Hugh arranges to meet me at my hotel in Tulare. He has very generously offered to take me to the Sequoia NP. He takes his family there often and knows the area well. When he went to leave home his wife said to him ‘Well, will I see you tonight?’ ‘What do you mean? Do you think I’m going to run off with him and go backpacking around the countryside?’ was his reply. No, she thought I could be a murderer and I was going to do Hugh in! I must have made a great impression on her back at the Yosemite NP camping ground where I met them! Hugh tells me all this. He was a refuge of the Vietnam War, escaping by boat when he was 14 years old not knowing where he would end up. While held up in camps in the Phillipines, agents from various countries were there organising the next stage of their passage to their new home. Hugh could easily have ended up in Australia but the American agents were set up closest to where he was camped. ‘Where do you want to go?’ ‘America’ was his reply. At 14 years of age he arrives in America and is adopted by a Lutheran family from Miniappalis and the rest is history. And now, here we are, our paths cross and he is being embarrassingly generous to me who comes from an incomparably softer background. He is a character and good value, and I won’t forget him. I will stay in touch.

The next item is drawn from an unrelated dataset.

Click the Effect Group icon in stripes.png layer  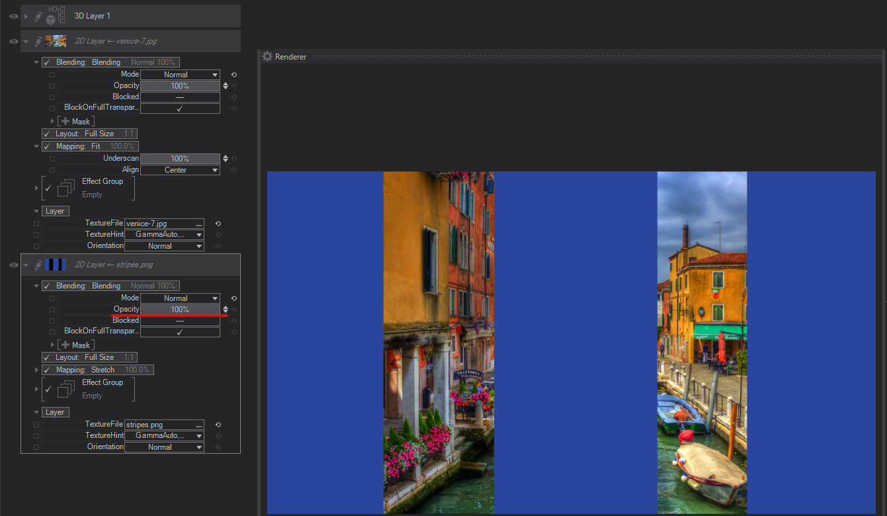click(65, 390)
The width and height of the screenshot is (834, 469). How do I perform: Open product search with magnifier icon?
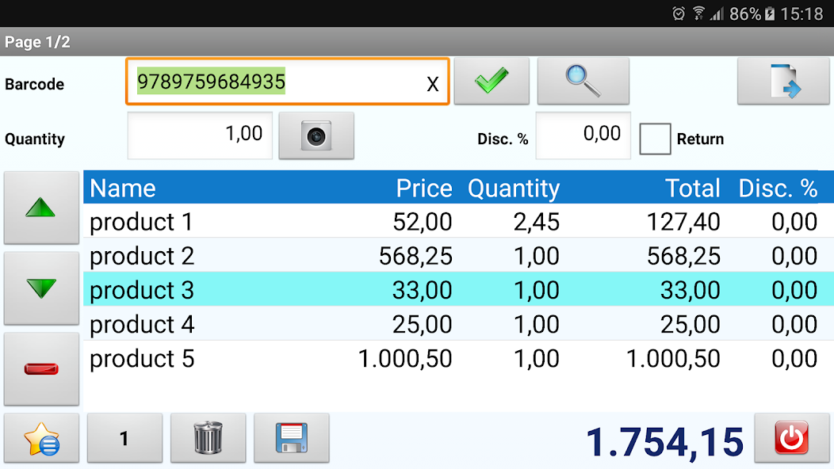[x=583, y=80]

Fortunately I find a campsite. It is busy here to but not as bad as Yosemite. We gave a but if a look around before Hugh heads back. We visit the General Sherman Tree, which is regarded as the worlds largest living tree in the volume of wood it carries. There are taller trees and there are wider trees but there are none more voluminous than the giant sequoias of the Sierra Nevardas. They only grow naturally in this high region. The General Sherman Tree is thought to be 2,300 years old! Can you imagine that? Its largest branch is seven meters in diameter.
Giant sequoias never die of old age. They just keep growing until they become to big for their shallow root system. For some specimens this can take thousands of years. They eventually fall over. What sort of DNA allows these trees to live endlessly? They can also resist fire and disease.
Giant Sequoias can grow to over 300 feet and they have been recorded at 3,200 years of age. The bark can be nearly a meter thick and the base can be over half a cricket pitch wide! And here you can walk through groves of them. You really need to be here to experience this. Their branches are unusual, they can be as thick as trees themselves. It is a unique looking tree in many ways.